ATTENDING university may become impossible for many regional students in the next 10 years as the cost of living and university fees are expected to skyrocket.
University fees and the cost of living for a three-year course are estimated to be more than $114,000, but, according to the Australian Scholarships Group (ASG), that figure could rise to almost $170,000.
While most students living in Sydney have the option of attending a university within commuting distance and saving on costs like rent and utilities, it is regional students who are left with the biggest bills.
ASG estimates it costs an extra $15,000 a year to rent shared accommodation than to live at home.
By 2024, the cost of living away from home while studying could be higher than $37,000 a year.
For students who are trying to live on a part-time income or government assistance, it will be almost impossible to make ends meet, according to Country Education Foundation chief executive Sarah Taylor.

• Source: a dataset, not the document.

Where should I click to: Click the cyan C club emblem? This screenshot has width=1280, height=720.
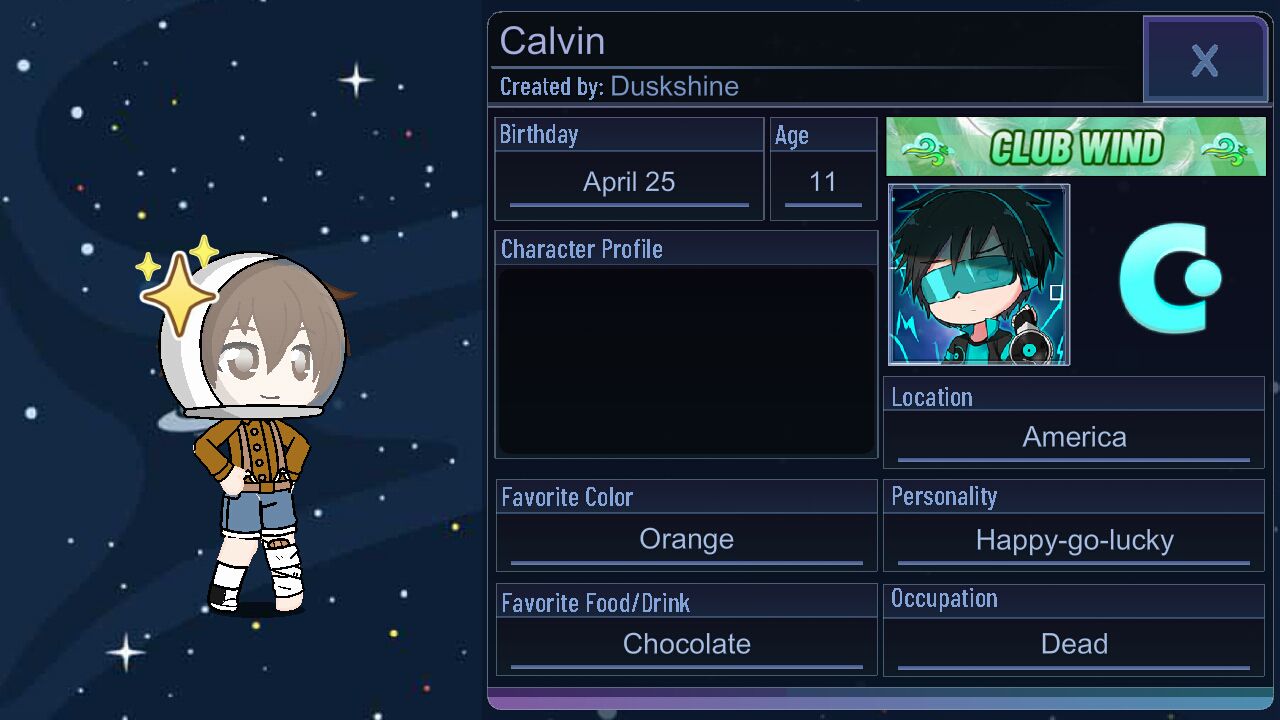coord(1170,278)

She says more will need to be done to ensure that tertiary education is a possibility for rural students in the future.
“We are already seeing the impact of university study on people from rural and regional areas, especially when they are studying in metropolitan areas. Even when you factor in government assistance and other scholarships, it is still barely enough for people to survive,” she said.
“Most of the people we provide scholarships for are getting some sort of youth allowance and also working one, two or even three jobs. And that has a major impact on your ability to study.
Ms Taylor said there was already a big gap between students from urban and regional areas.
“If you take a classroom in Dubbo and one in Sydney, both with similar grades, you can bet that 50 per cent more students from the Sydney class will go to university and that is because of the financial barrier,” she said.
“Looking ahead, if these trends of rising university fees and costs continue, the educational divide is going to continue to widen.”
Yearly course costs for accounting, law, veterinary science and medicine degrees are estimated to rise from $10,085 per year in 2014 to $16,775 in 2024, while horticulture and engineering degrees are forecast to increase from $8613 to $14,326 a year in 2024, and photography and psychology degrees are forecast to jump from $6044 to $10,053 in the next decade.
ASG CEO John Velegrinis said Australia had no choice but to maintain high levels of training to compete on the world stage, but said the rising costs were a major concern and could exclude some.
“Australians will continue to compete in an increasingly global job market, so it is critical that students gain the necessary skills required to secure employment. Yet the affordability of post-secondary education is one area that can limit a student’s access to continuing study,” he said.